Embassytown by China Mieville - Hey, not set in a post-apocalyptic world! Just set on a strange planet where the humans are definitely not the dominant species and language holds all sorts of power. I am at a loss to explain this one, as I am with most Mieville, because it is so strange and so wonderful. It made an interesting pairing with another book I was reading at the same time, The Dispossessed by Ursula Le Guin. In fact, the best description I can give is that it is Mieville doing his version of a Le Guin novel.

The Princess and the Pony by Kate Beaton - yes, this is a picture book, but it is so good! I bought it for myself, and honestly never considered that it was a kids book until I got it in the car and Malcolm demanded to look at it on the way home. Now, everyone in the house loves it and enjoys reading it at bedtime. Princess Pinecone is a warrior who wants a real warrior's horse for her birthday. Her parents try, but they don't get it quite right.

Favorite Non-Fiction: I didn't read as much non-fiction this year as I have in some other years, but I did read some that was worth passing on.
It's What I Do: A photographer's life of love and war by Lynsey Addario - a memoir of her career as a photojournalist.

On the Move by Oliver Sacks - I finished reading this the day before he died.
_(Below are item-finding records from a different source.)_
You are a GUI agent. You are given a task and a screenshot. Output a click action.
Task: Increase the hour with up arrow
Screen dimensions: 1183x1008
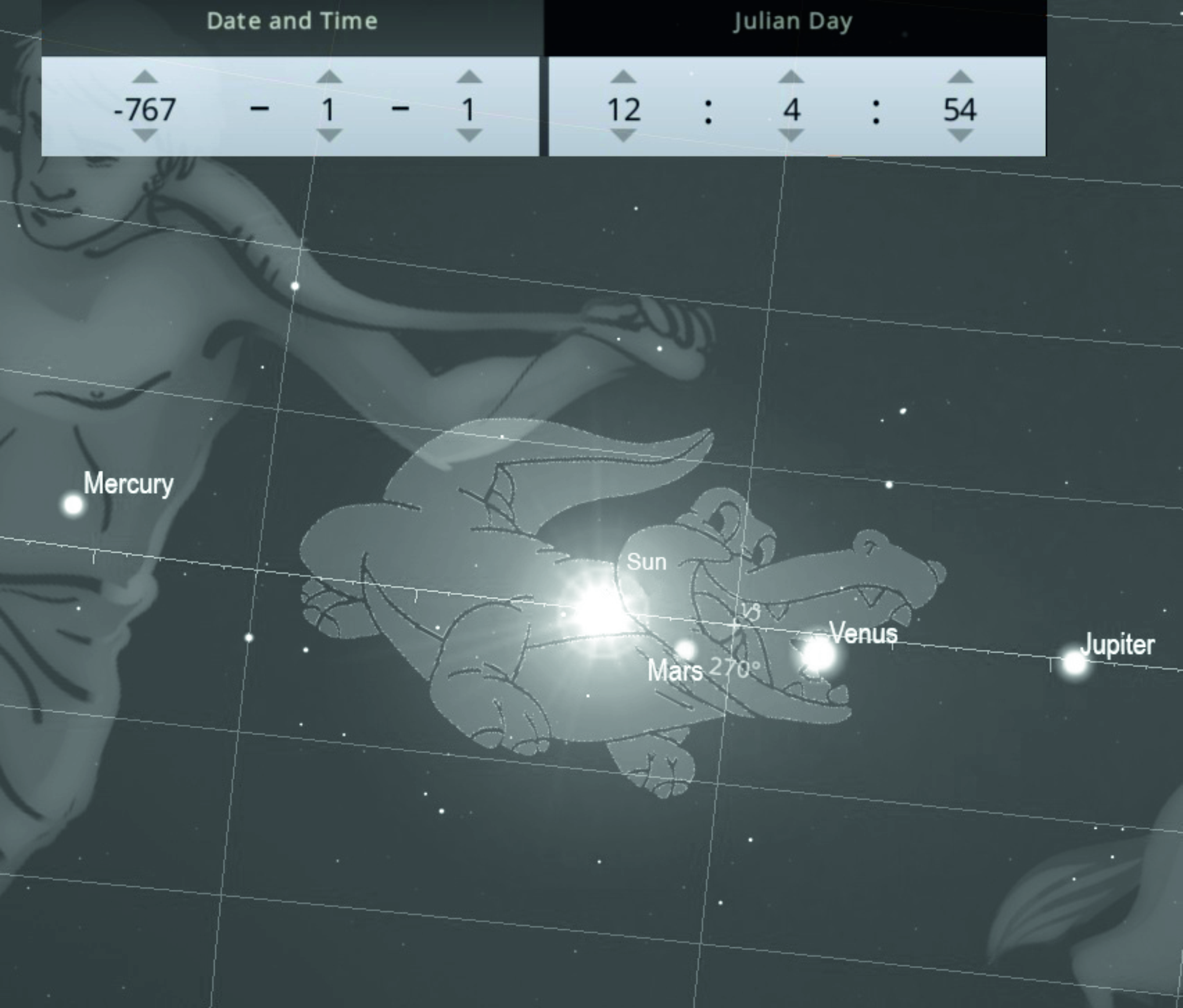pos(623,77)
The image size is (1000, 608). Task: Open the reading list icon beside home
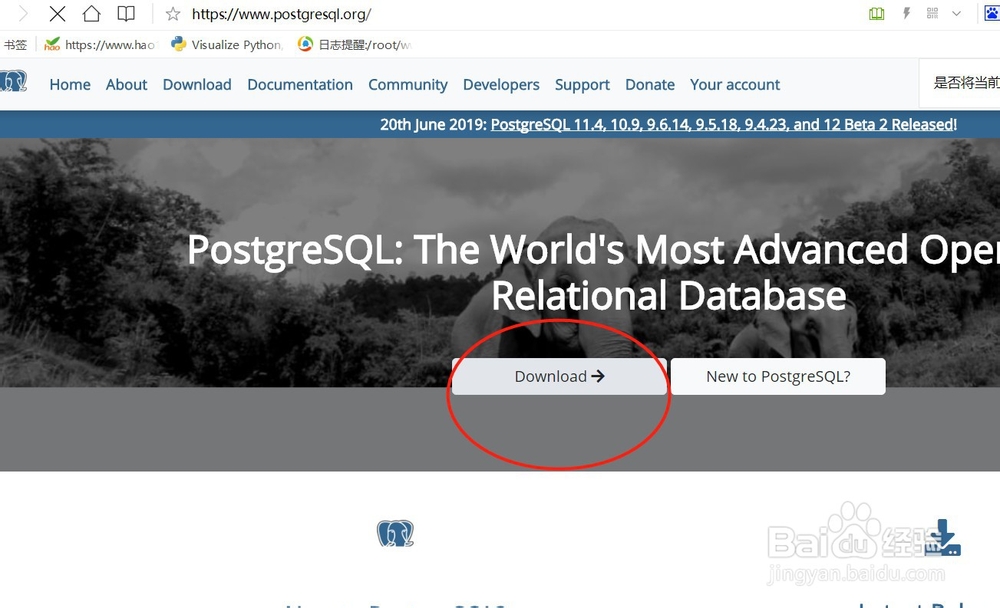click(124, 15)
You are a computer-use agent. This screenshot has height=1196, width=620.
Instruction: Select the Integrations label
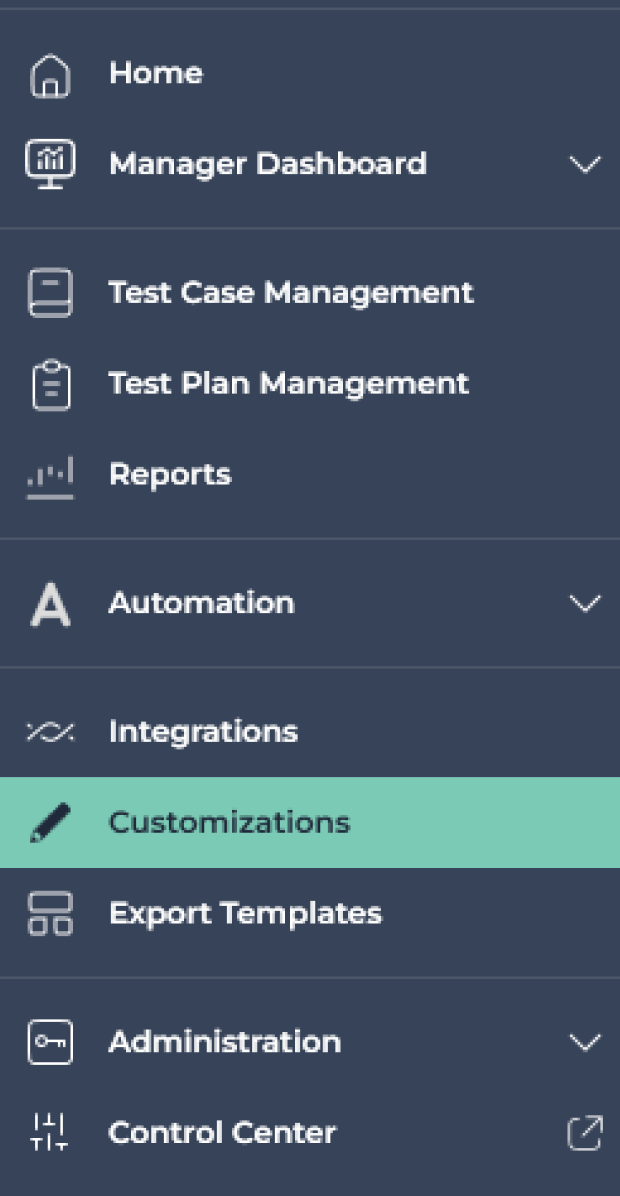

His memoir of his career, from the outside, as it were, instead of through his case studies.

Baking Chez Moi by Dorie Greenspan - One of the best baking cookbooks I have ever seen and used. Greenspan is endlessly supportive and practical and her recipes are all fantastic. I don't mean that they all taste good, although they do; no, I mean they are all detailed, well-tested, and easy to follow, even when you are making something tricky or difficult. It is a model for how all cookbooks should be written. I am working my way through all the recipes, such an onerous chore (ha!).

There are, of course, more books I could recommend, but I don't want to try your patience. Let me know what your favorites were, so I can add them to my never-ending to-read pile on Goodreads! I promise to move them to the top of the virtual pile!